*Data records*.
· · · · ·
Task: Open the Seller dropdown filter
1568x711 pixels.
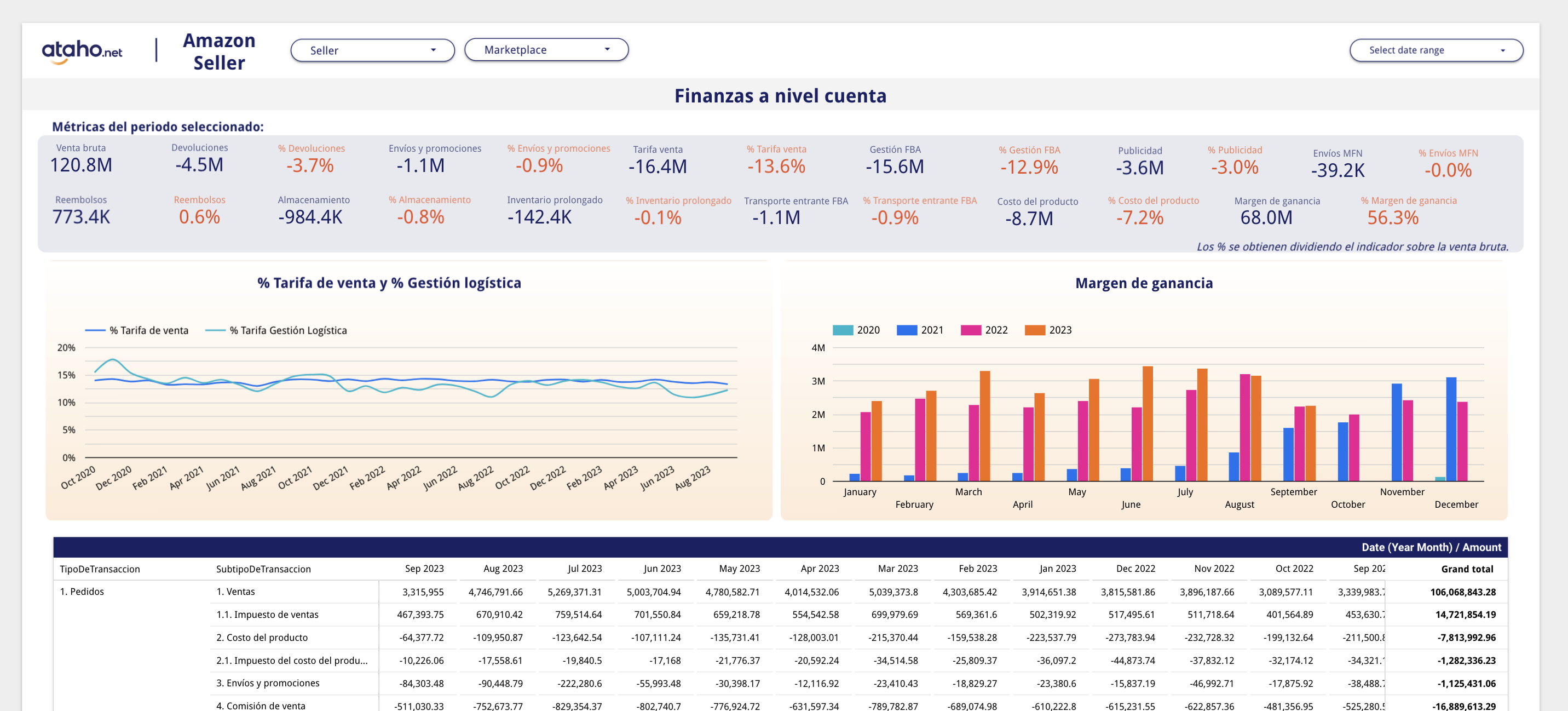Action: [x=372, y=50]
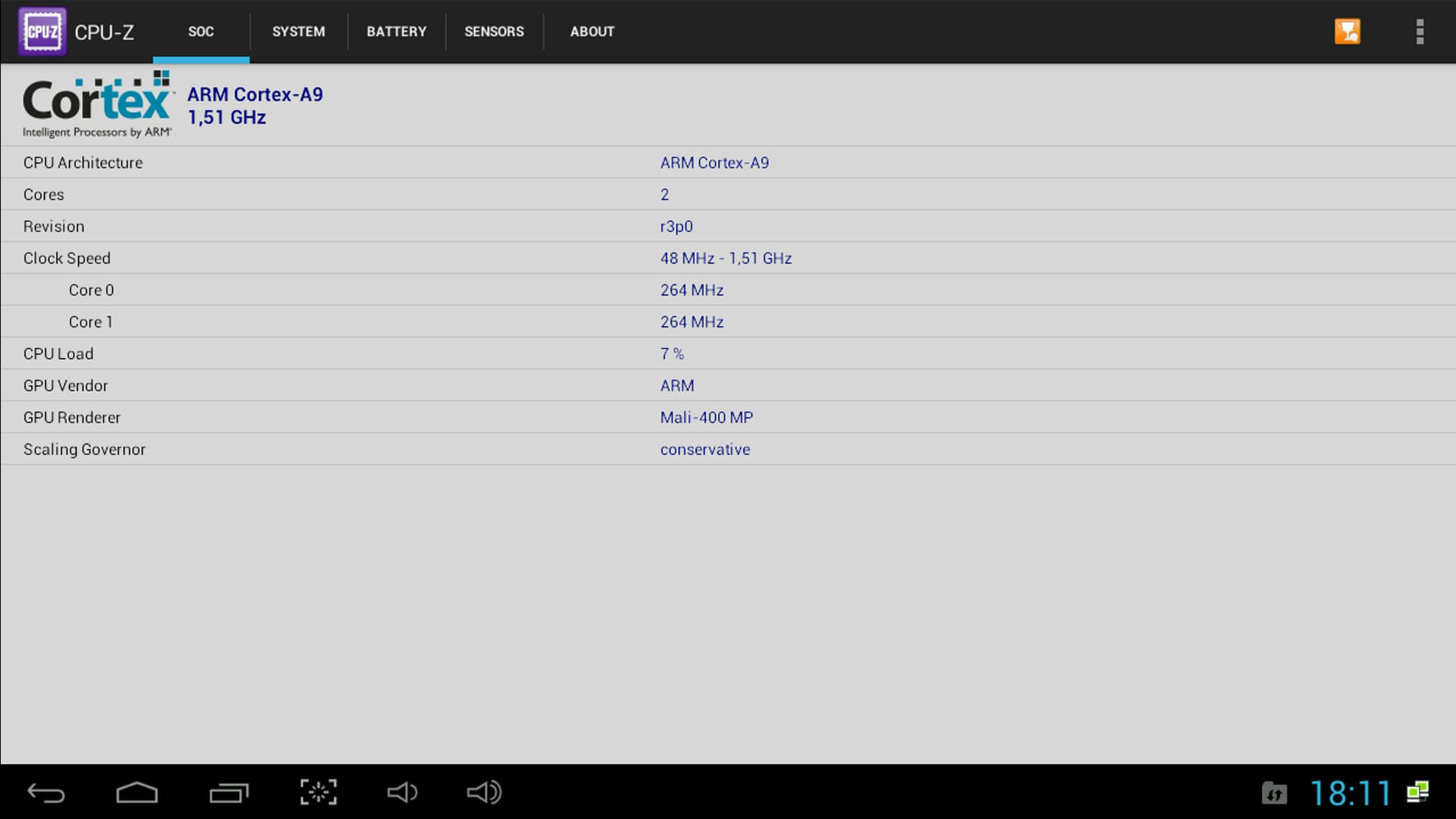
Task: Tap the screenshot capture icon in navigation bar
Action: (318, 792)
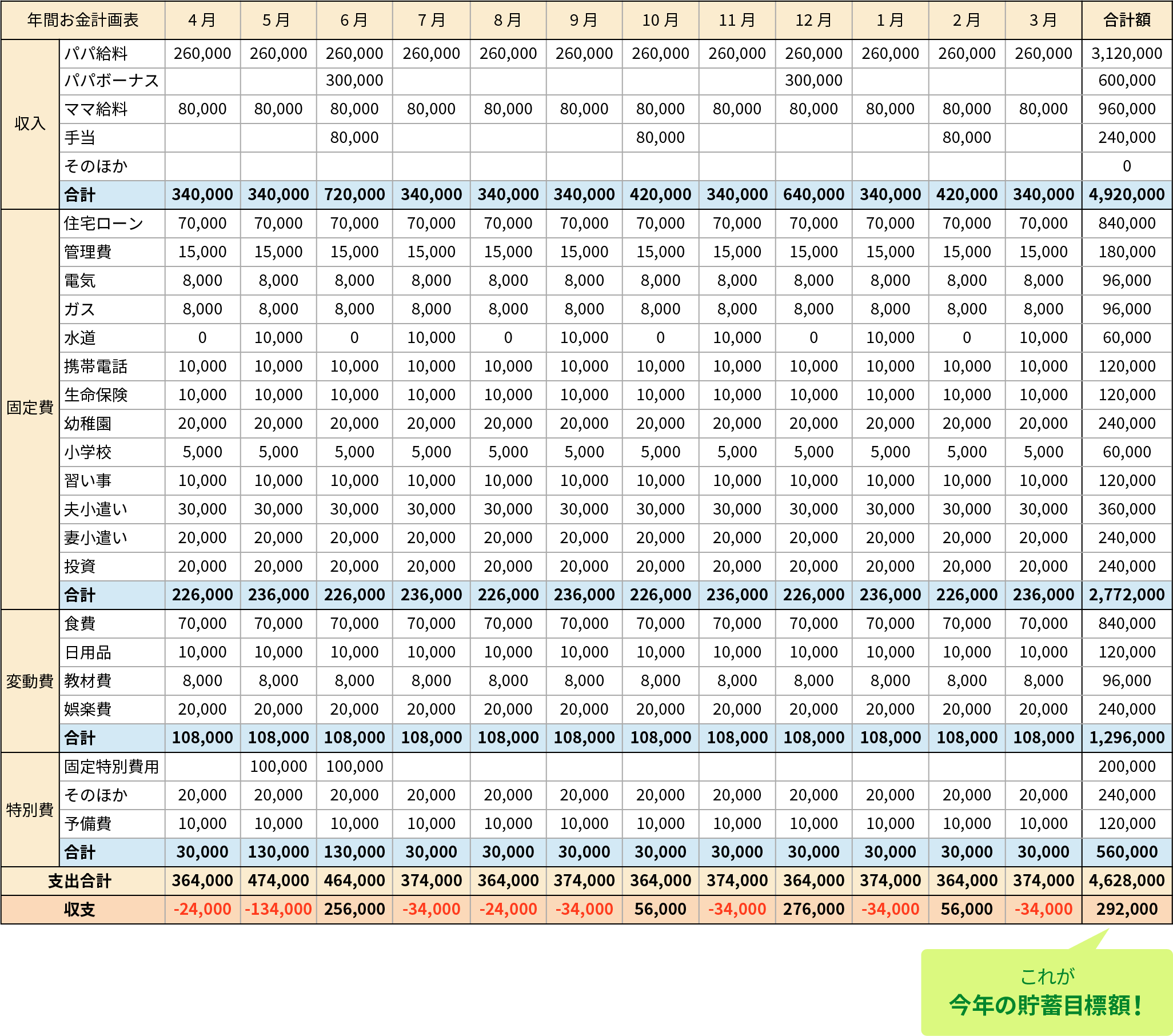Click the 年間お金計画表 header cell
Screen dimensions: 1173x1036
(x=83, y=20)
· · · · ·
*Exercise objective*. Print all the records again exactly; do not include any picture.

*Answer for the task*.
Task: Open the Seller dropdown filter
1568x711 pixels.
Action: [x=372, y=50]
Task: Tap the screenshot capture icon in navigation bar
Action: (318, 792)
Click the 年間お金計画表 header cell
Screen dimensions: 1173x1036
(x=83, y=20)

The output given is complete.